Chances are you are looking at this page because you or a family member may have been diagnosed as having TMJ syndrome.  You can relax.  Thousands of patients have been diagnosed and treated for TMJ with excellent results.  Others may have the syndrome, but have no idea that it can be treated.


On this page we address some of the most commonly asked questions and concerns about TMJ syndrome, as well as conservative methods of treatment. If you have further questions about diagnosis and treatment, please feel free to ask us.


What Is TMJ Syndrome?


Millions of Americans have it.  It's more common in women than men.

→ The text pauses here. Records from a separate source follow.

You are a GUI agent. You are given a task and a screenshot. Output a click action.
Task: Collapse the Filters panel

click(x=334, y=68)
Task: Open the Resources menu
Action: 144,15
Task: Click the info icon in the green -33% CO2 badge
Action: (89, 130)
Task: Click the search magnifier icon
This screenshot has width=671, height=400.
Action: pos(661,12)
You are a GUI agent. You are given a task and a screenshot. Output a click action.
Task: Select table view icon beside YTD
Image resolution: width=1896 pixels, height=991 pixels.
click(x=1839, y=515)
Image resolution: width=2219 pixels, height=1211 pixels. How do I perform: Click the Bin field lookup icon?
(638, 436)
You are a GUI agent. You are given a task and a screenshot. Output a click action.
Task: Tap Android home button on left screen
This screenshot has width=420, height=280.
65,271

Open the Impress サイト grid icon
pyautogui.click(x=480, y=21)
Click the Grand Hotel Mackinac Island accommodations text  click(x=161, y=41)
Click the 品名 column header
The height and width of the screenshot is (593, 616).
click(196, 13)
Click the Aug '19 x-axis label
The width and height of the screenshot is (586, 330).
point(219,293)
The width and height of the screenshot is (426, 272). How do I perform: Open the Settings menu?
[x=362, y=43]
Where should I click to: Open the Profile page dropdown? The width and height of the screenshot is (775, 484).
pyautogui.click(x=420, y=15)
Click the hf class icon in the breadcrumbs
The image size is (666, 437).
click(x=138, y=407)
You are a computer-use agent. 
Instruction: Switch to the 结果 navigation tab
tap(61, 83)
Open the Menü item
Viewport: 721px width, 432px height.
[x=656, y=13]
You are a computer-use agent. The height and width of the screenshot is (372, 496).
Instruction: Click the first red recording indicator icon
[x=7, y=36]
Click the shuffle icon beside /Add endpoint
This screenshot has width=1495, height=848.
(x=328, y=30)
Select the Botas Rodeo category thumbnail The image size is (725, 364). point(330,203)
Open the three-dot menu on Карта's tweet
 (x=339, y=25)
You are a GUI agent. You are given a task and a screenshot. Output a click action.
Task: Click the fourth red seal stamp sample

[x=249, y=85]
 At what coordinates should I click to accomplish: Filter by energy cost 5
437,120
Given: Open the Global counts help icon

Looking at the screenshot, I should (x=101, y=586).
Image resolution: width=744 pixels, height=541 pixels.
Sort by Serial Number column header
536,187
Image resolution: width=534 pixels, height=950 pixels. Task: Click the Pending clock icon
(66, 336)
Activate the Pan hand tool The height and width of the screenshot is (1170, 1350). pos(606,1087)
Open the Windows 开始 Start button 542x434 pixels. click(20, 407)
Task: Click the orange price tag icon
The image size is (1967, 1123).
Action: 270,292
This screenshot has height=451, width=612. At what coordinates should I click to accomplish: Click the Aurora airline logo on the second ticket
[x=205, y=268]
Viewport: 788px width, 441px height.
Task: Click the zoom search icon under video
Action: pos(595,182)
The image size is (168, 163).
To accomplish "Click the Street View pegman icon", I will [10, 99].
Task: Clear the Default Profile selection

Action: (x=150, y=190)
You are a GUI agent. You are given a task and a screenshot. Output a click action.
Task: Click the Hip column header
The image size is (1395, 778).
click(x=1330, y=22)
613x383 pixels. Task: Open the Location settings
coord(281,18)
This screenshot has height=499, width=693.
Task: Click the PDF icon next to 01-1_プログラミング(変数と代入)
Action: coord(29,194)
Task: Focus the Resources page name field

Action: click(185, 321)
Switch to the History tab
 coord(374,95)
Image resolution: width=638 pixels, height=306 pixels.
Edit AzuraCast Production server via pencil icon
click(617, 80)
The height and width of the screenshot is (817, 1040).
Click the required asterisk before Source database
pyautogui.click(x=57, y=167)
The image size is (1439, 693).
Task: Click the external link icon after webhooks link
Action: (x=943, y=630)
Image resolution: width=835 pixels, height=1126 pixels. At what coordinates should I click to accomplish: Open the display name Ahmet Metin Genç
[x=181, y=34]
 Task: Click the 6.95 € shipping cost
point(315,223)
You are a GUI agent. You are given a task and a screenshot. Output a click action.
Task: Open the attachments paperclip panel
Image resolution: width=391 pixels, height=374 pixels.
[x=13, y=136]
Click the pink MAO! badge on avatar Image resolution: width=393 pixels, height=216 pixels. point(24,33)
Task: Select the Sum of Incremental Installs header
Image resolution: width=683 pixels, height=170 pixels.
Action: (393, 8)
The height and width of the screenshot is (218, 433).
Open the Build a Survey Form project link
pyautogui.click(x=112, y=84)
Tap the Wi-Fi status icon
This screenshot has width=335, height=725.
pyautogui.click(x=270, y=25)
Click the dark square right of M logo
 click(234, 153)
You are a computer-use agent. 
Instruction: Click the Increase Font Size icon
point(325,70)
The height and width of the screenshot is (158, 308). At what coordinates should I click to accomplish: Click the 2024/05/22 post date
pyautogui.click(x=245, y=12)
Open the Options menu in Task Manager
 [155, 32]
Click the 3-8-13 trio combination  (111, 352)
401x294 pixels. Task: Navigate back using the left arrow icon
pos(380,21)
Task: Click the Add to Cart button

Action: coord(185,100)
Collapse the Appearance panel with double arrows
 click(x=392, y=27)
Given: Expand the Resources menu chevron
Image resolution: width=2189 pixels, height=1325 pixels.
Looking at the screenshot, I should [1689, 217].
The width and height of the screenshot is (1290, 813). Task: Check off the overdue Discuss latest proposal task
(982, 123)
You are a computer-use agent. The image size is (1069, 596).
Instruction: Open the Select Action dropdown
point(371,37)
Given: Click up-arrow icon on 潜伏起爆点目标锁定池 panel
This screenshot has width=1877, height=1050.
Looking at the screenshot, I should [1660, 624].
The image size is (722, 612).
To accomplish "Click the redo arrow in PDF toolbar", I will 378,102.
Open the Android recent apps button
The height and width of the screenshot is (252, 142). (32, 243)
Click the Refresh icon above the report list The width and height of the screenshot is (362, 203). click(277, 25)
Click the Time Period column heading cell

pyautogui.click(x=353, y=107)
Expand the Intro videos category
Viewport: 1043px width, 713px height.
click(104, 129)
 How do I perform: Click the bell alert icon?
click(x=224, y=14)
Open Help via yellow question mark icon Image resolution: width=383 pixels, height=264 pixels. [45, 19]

Women are more affected between 20 and 40 but TMJ disorders can occur at any age.


The lower jaw (mandible) is attached to the skull by a joint on each side of the face, called the temporomandibular joint.  We refer to it as the TMJ.  Any number of problems associated with the chewing muscles, ligaments, bones or the joints can prevent the TMJ from functioning properly.  Hence, the term TMJ syndrome.




What Are The Symptoms Of TMJ Syndrome?


There are many signs and symptoms of TMJ syndrome, not all necessarily present in all cases.  Here are some of the most common:


    • Headaches, particularly present upon awakening, chewing hard or in the evenings
    • Tenderness of the jaw muscles
    • Pain in or around the ear, that often spreads to the face
    • Clicking, popping or grating sounds when opening or closing the mouth
    • Eye pain or visual disturbances
    • Fullness in the sinuses
    • Migraines
    • Pain or difficulty in chewing, yawning or opening wide
    • Jaws that "get stuck" or "lock"
    • Earache or pain when no infection is present
    • Dizziness or light headedness


Many people have sever migraines and are unaware that it could be caused by a "bad bite."


How Can I Be Sure I Have TMJ Syndrome?


The best way to diagnose TMJ syndrome is to rule out other possible causes of pain.  Diagnosis includes a thorough oral examination, medical history and X-rays.  Sometimes we also make casts (models) of your teeth, to obtain a record of your biting and chewing pattern.


What Causes TMJ Syndrome?


Disorders often result when the chewing muscles and the TMJ work incorrectly.  When this occurs, the muscles frequently cramp or go into spasm.  Sometimes the spasms become part of a cycle that results in tissue damage, pain and muscle tenderness.


Accidents, including injuries to the jaw, neck, or head, or even diseases such as arthritis may cause TMJ disorders.  The most common cause of TMJ syndrome is from an improper or bad bite.


Oral Habits (Grinding and Clenching)


People with TMJ symptoms tend to clench or grind their teeth. This is the only way Mother Nature can work on a bad bite. Sometimes patients clench their teeth together subconsciously.  Or they may actually grind (gnash) their teeth, usually at night.  The term for this is bruxism.  Clenching and grinding make the chewing muscles tired.  That's what causes them to go into spasm.  And spasms cause pain.


Improper Bite


A bite in harmony with the joint will position the jaw in the proper place. Sometimes the teeth don't come together properly when you bite.  The general term for this is "malocclusion."  An improper bite may cause stress on your chewing muscles, and the TMJ syndrome prevails.



How Is TMJ Syndrome Treated?


We feel that conservative treatment is best. Because every patient is different, treatment also varies from patient to patient.


    1. The first step is to eliminate the muscle spasms and pain.  We recommend moist heat packs applied to the face, muscle massage and switching to a soft, non-chewy diet.  Sometimes mild muscle relaxant drugs and pain medication are prescribed.
    2. Correcting the way the teeth fit together is another technique for treating TMJ syndrome.
    3. An appliance may need to be fitted in the patients mouth to allow the joint to rest in a healthy position.  The appliance can place the joint and teeth in the correct position to being about healing and eliminate symptoms. Once the joint no longer hurts, the bite can be corrected using orthodontics, crowns, or a partial.
    4. Surgery is the final method of treating TMJ syndrome.  It may be used where muscle spasms have occurred for long periods of time, or where the joint, itself, may have become injured or arthritic.  Sometimes the bones and soft tissues of the TMJ may slip out of normal position as a result of an accident or injury, requiring surgical correction.


A Final Note...


Many patients have been successfully treated for TMJ syndrome, using the above techniques.  The first step is bringing to our attention any signs or symptoms of TMJ irregularities you may have noticed.  In many cases we can successfully and conservatively treat the symptoms associated with TMJ disorders.